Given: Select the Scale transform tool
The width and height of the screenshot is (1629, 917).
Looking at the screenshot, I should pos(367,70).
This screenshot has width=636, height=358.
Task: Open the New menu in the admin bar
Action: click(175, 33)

━━━━━━━━━━━━━━━━━━━━

Your objective: Your answer must be the line containing "The width and" through the last line above, copied exactly, with nothing added.

Result:
The width and height of the screenshot is (1629, 917).
Looking at the screenshot, I should pos(367,70).
This screenshot has width=636, height=358.
Task: Open the New menu in the admin bar
Action: click(175, 33)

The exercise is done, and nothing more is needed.